From: Ben Myers <bpm@sgi.com>
To: Dave Chinner <david@fromorbit.com>
Cc: xfs@oss.sgi.com
Subject: Re: [PATCH] xfs: use s_umount sema in xfs_sync_worker
Date: Wed, 16 May 2012 12:04:03 -0500 [thread overview]
Message-ID: <20120516170402.GD3963@sgi.com> (raw)
In-Reply-To: <20120516015626.GN25351@dastard>
Hey Dave,
On Wed, May 16, 2012 at 11:56:26AM +1000, Dave Chinner wrote:
> On Mon, May 14, 2012 at 03:34:49PM -0500, Ben Myers wrote:
> > I'm still hitting this on a regular basis. Here is some analysis from a recent
> > crash dump which you may want to skip. The fix is at the end.
> ....
> > ===================================================================
> >
> > xfs: use s_umount sema in xfs_sync_worker
> >
> > xfs_sync_worker checks the MS_ACTIVE flag in sb->s_flags to avoid doing work
> > during mount and unmount. This flag can be cleared by unmount after the
> > xfs_sync_worker checks it but before the work is completed.
>
> Then there are problems all over the place in different filesystems
> if the straight MS_ACTIVE check is not sufficient.
Eh, I won't speak to the problems in other filesystems. ;)
MS_ACTIVE certainly isn't adequate in the case before us.
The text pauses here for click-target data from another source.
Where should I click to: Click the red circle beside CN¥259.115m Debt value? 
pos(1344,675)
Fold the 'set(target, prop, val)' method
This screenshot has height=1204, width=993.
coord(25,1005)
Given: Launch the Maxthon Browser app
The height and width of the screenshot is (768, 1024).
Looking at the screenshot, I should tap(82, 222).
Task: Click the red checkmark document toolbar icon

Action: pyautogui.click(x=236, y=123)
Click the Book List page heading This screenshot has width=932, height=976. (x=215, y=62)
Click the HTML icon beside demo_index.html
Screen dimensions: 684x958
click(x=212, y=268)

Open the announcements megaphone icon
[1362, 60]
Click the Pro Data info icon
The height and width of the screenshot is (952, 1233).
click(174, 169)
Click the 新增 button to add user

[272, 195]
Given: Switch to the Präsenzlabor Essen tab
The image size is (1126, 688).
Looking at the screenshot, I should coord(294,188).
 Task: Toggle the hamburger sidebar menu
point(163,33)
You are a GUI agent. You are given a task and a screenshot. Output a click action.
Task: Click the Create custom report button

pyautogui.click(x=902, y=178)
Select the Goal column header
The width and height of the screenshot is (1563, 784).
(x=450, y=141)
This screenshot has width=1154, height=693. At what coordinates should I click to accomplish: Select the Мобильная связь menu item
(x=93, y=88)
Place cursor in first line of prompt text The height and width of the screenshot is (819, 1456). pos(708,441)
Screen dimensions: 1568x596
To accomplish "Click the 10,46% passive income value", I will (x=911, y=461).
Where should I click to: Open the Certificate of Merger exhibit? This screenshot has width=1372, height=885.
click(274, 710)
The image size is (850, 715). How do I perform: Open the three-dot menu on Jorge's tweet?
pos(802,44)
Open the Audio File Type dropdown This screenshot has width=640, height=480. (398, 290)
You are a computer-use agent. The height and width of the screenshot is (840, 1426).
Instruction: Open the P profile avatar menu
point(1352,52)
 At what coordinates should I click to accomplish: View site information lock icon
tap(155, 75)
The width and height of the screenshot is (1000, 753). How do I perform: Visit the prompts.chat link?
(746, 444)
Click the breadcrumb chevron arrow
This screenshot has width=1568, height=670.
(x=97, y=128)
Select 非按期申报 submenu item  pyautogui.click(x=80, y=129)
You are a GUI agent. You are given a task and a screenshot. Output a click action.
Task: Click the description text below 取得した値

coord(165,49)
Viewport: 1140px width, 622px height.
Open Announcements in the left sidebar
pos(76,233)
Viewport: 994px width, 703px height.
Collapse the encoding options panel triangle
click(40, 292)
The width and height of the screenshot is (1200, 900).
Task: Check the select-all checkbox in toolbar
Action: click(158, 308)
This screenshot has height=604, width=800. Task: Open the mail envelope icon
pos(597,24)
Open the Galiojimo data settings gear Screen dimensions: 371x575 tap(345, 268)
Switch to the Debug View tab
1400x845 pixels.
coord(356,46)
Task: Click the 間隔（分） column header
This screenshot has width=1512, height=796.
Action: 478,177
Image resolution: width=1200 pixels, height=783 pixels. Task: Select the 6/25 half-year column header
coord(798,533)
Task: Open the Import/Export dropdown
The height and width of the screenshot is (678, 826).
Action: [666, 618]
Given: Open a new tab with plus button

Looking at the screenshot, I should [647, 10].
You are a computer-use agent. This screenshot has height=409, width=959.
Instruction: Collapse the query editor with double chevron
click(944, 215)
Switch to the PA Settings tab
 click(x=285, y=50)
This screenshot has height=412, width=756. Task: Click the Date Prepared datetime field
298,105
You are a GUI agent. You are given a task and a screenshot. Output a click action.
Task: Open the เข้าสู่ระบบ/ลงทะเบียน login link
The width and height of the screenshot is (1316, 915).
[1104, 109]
> > Protect xfs_sync_worker by using the s_umount semaphore at the read level to
> > provide exclusion with unmount while work is progressing.
>
> I don't think that is the right fix for the given problem.
>
> The problem is, as you've stated:
>
> "Looks like the problem is that the sync worker is still running
> after the log has been torn down, and it calls xfs_fs_log_dummy
> which generates log traffic."
That's one problem, but we also want to protect against running this code at
mount time. s_umount sema is the tool that can do both. Maybe there are some
other options.
> Why did we allow a new transaction to start while/after the log was
> torn down?
> Isn't that the problem we need to fix because it leads to
> invalid entries in the physical log that might cause recovery
> failures?
> Further, any asynchronous worker thread that does
> transactions could have this same problem regardless of whether we
> are umounting or cleaning up after a failed mount, so it is not
> unique to the xfs_sync_worker....
> That is, if we've already started to tear down or torn down the log,
> we must not allow new transactions to start. Likewise, we can't
> finalise tear down the log until transactions in progress have
> completed. Using the s_umount lock here avoids then race, but it
> really is a VFS level lock not an filesystem level lock) and is,
> IMO, just papering over the real problem....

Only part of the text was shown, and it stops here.